Sonra otopsi başlıyor. Otopsi anında çıkan sesler gerçekten insana o otopsi hissiyatını veriyor. Teknisyenin akciğerlerde bulduğu toprak parçalarını doktora gösteriyor, diri diri gömüldüğünü belirtiyor. Fakat Doktor, olayın böyle olmadığını ve devam edilmesi gerektiğini söylüyor. Önemli bir sahne olarak otopsi yapılırken kan Doktor'un yüzüne sıçrıyor ve Doktor da artık masumluğunu yitirmiş oluyor.

Film böylelikle son bulurken Nuri Bilge Ceylan her zamanki gibi birçok şeyi ucu açık bırakıyor. Naci’nin hasta oğlu, cesedin otopsi sonucu, kadın ve çocuğun nereye gittiği, Savcı ve Doktor’un arasında geçen diyalog, hepsi açık uçlu olarak bırakılıyor.
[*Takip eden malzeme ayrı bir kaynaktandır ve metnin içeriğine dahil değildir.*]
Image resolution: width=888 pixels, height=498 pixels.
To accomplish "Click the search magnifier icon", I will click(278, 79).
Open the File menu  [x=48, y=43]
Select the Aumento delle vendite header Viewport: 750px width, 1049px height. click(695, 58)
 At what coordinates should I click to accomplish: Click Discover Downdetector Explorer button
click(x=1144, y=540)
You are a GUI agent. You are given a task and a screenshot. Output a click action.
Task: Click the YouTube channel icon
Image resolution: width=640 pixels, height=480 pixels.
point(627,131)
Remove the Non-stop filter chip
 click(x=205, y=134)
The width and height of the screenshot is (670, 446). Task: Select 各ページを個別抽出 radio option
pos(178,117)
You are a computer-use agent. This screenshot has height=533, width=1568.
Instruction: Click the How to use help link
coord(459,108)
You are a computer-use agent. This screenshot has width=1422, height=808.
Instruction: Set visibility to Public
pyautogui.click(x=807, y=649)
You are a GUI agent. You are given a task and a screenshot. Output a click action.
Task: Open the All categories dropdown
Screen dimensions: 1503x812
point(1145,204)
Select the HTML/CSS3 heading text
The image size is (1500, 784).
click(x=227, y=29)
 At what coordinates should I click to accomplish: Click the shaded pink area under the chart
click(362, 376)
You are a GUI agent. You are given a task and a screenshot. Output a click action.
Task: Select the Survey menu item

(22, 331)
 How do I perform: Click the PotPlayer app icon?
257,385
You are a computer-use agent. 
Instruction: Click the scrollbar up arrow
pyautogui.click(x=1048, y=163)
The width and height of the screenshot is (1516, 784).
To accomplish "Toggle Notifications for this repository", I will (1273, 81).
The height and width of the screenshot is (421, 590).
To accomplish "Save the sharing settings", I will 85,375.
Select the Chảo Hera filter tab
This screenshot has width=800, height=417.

Yönetmen bunların sonuna nokta koymayarak izleyicinin düşüncelerine bırakıyor.

Film, Nuri Bilge’nin ''S kompozisyon'' ve genel çekimleri ile sadelik içinde seslerin ve Anadolu’nun gittiğiniz her köşesinde duyacağımız diyaloglar ile izleyici ile buluşturuyor.